REQUIREMENTS:
Reproduce each of the following lines verbatim, preserving their order, wording, and punctuation.

MATERIAL FOR THIS TASK:
begin

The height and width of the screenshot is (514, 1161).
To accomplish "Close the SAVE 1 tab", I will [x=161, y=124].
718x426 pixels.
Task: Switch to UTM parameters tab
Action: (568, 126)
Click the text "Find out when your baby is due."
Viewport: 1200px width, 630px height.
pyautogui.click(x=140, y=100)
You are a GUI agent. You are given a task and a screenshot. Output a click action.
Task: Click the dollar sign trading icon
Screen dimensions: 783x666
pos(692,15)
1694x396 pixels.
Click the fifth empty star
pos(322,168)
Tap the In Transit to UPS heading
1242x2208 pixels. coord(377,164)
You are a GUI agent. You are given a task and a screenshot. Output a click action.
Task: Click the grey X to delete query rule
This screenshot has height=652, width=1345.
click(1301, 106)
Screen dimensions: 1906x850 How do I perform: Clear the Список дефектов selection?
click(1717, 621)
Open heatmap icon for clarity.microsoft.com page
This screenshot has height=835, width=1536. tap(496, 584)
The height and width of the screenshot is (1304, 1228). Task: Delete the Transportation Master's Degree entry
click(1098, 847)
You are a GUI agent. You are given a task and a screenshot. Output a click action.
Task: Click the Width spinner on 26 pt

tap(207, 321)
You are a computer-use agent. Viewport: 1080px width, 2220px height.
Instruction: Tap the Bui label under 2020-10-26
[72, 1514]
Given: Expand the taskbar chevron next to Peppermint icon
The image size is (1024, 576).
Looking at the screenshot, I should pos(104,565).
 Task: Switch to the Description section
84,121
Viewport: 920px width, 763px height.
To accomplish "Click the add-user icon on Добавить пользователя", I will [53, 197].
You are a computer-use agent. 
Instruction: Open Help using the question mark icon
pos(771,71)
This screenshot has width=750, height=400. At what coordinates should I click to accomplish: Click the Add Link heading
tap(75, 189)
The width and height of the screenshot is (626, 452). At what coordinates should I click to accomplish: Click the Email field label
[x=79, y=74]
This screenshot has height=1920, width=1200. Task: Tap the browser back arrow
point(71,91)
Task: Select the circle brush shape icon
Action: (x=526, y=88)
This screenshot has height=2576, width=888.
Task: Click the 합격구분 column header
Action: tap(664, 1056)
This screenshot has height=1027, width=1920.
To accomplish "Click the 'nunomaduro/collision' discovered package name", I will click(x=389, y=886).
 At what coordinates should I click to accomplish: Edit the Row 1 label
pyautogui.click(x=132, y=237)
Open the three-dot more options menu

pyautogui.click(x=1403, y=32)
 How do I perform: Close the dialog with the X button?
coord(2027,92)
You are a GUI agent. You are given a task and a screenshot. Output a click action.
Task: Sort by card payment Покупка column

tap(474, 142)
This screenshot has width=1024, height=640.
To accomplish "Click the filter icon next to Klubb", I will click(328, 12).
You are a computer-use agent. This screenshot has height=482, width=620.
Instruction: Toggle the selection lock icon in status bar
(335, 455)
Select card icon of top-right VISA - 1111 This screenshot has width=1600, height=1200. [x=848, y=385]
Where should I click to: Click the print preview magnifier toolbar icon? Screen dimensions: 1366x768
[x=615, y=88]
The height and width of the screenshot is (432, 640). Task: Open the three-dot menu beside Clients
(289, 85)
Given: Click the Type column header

end

OUTPUT FOR THIS EXERCISE:
The height and width of the screenshot is (514, 1161).
To accomplish "Close the SAVE 1 tab", I will [x=161, y=124].
718x426 pixels.
Task: Switch to UTM parameters tab
Action: (568, 126)
Click the text "Find out when your baby is due."
Viewport: 1200px width, 630px height.
pyautogui.click(x=140, y=100)
You are a GUI agent. You are given a task and a screenshot. Output a click action.
Task: Click the dollar sign trading icon
Screen dimensions: 783x666
pos(692,15)
1694x396 pixels.
Click the fifth empty star
pos(322,168)
Tap the In Transit to UPS heading
1242x2208 pixels. coord(377,164)
You are a GUI agent. You are given a task and a screenshot. Output a click action.
Task: Click the grey X to delete query rule
This screenshot has height=652, width=1345.
click(1301, 106)
Screen dimensions: 1906x850 How do I perform: Clear the Список дефектов selection?
click(1717, 621)
Open heatmap icon for clarity.microsoft.com page
This screenshot has height=835, width=1536. tap(496, 584)
The height and width of the screenshot is (1304, 1228). Task: Delete the Transportation Master's Degree entry
click(1098, 847)
You are a GUI agent. You are given a task and a screenshot. Output a click action.
Task: Click the Width spinner on 26 pt

tap(207, 321)
You are a computer-use agent. Viewport: 1080px width, 2220px height.
Instruction: Tap the Bui label under 2020-10-26
[72, 1514]
Given: Expand the taskbar chevron next to Peppermint icon
The image size is (1024, 576).
Looking at the screenshot, I should pos(104,565).
 Task: Switch to the Description section
84,121
Viewport: 920px width, 763px height.
To accomplish "Click the add-user icon on Добавить пользователя", I will [53, 197].
You are a computer-use agent. 
Instruction: Open Help using the question mark icon
pos(771,71)
This screenshot has width=750, height=400. At what coordinates should I click to accomplish: Click the Add Link heading
tap(75, 189)
The width and height of the screenshot is (626, 452). At what coordinates should I click to accomplish: Click the Email field label
[x=79, y=74]
This screenshot has height=1920, width=1200. Task: Tap the browser back arrow
point(71,91)
Task: Select the circle brush shape icon
Action: (x=526, y=88)
This screenshot has height=2576, width=888.
Task: Click the 합격구분 column header
Action: tap(664, 1056)
This screenshot has height=1027, width=1920.
To accomplish "Click the 'nunomaduro/collision' discovered package name", I will click(x=389, y=886).
 At what coordinates should I click to accomplish: Edit the Row 1 label
pyautogui.click(x=132, y=237)
Open the three-dot more options menu

pyautogui.click(x=1403, y=32)
 How do I perform: Close the dialog with the X button?
coord(2027,92)
You are a GUI agent. You are given a task and a screenshot. Output a click action.
Task: Sort by card payment Покупка column

tap(474, 142)
This screenshot has width=1024, height=640.
To accomplish "Click the filter icon next to Klubb", I will click(328, 12).
You are a computer-use agent. This screenshot has height=482, width=620.
Instruction: Toggle the selection lock icon in status bar
(335, 455)
Select card icon of top-right VISA - 1111 This screenshot has width=1600, height=1200. [x=848, y=385]
Where should I click to: Click the print preview magnifier toolbar icon? Screen dimensions: 1366x768
[x=615, y=88]
The height and width of the screenshot is (432, 640). Task: Open the three-dot menu beside Clients
(289, 85)
Given: Click the Type column header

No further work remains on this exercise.